BRASÍLIA - O líder do PMDB na Câmara, Leonardo Picciani (RJ), afirmou nesta quinta-feira, 18, que sua relação com o presidente da Casa, Eduardo Cunha (PMDB-RJ), é hoje apenas "protocolar". Em entrevista ao Broadcast, serviço de notícias em tempo real da Agência Estado, Picciani defendeu o direito de defesa de todos os políticos envolvidos em escândalos, como Cunha, mas pregou que, se culpados, devem ser punidos.

"Evidentemente viemos de uma disputa (pela liderança do PMDB) em que ele trabalhou contra minha candidatura e a favor de Hugo Motta (PB). Minha relação com ele tem sido dentro da cordialidade que sempre tivemos, mas não tem sido uma relação próxima. Hoje é mais protocolar, embora não tenha sentimento de revanche e de antagonismo a ele", afirmou Picciani.

O líder do PMDB na Câmara, Leonardo Picciani (RJ)

O líder do PMDB na Câmara, Leonardo Picciani (RJ)

Para o líder do PMDB, sua distância em relação a Cunha não deve atrapalhar a unificação do PMDB. "Não acredito, porque não há restrição da bancada do PMDB ao presidente da Câmara", afirmou. Picciani avaliou que, hoje, as divergências internas da bancada são motivadas por "temas controversos", como CPMF, ajuste fiscal e impeachment.

CPMF. Picciani sinalizou, na entrevista, que vai orientar a bancada pela aprovação da CPMF na Casa. "Minha opinião é que CPMF seria o remédio adequado a ser aplicado neste momento", disse. "Não tenho nenhuma paixão pelo tema, se tiver outro caminho, melhor. O problema é que não há", emendou. O deputado reconheceu, contudo, que a unidade da bancada sobre o tema é "improvável".

Reforma da Previdência. O líder disse que todos do PMDB concordam com a tese de Reforma da Previdência apresentada pelo governo até agora. "É nítido que precisamos de um ajustamento", disse. Ele defendeu, no entanto, que as propostas devem preservar os direitos adquiridos dos trabalhadores e criar uma regra de transição para os que estão no mercado de trabalho atualmente.

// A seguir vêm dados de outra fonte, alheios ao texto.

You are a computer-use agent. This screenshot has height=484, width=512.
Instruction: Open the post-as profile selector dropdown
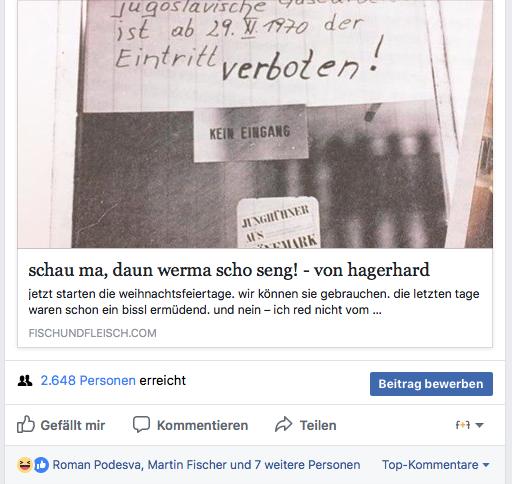pyautogui.click(x=469, y=425)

Impeachment. Picciani reafirmou seu compromisso de dividir as oito vagas a que o partido tem direito na comissão especial do impeachment na Câmara entre as alas da bancada, de forma proporcional. Pelos cálculos dele, dos cerca de 70 deputados do PMDB, de 20% a 25% são pró-impeachment, de 25% a 30% são "declaradamente contrários" e outros de 45% a 50% ainda "indefinidos".

Comissões. O líder do PMDB na Câmara dos Deputados avaliou, ainda, que o movimento de Cunha e de seus aliados de lançar chapas avulsas para presidência das comissões permanentes da Casa seria um ato de "extrema falta de compromisso". Ele disse acreditar, no entanto, que a ação não deverá ser "levado a cabo" nos principais colegiados.

Após ser derrotado na disputa pela liderança do PMDB, Cunha articula lançamento de candidaturas avulsas para as principais comissões permanentes, como a Comissão de Constituição e Justiça. O objetivo é tentar manter sua influência na Casa. Embora a prática na Câmara dos Deputados seja de os líderes partidários indicarem seus deputados para a presidência de comissões após divisão das vagas de acordo com o tamanho das bancadas, aliados de Cunha querem quebrar a tradição.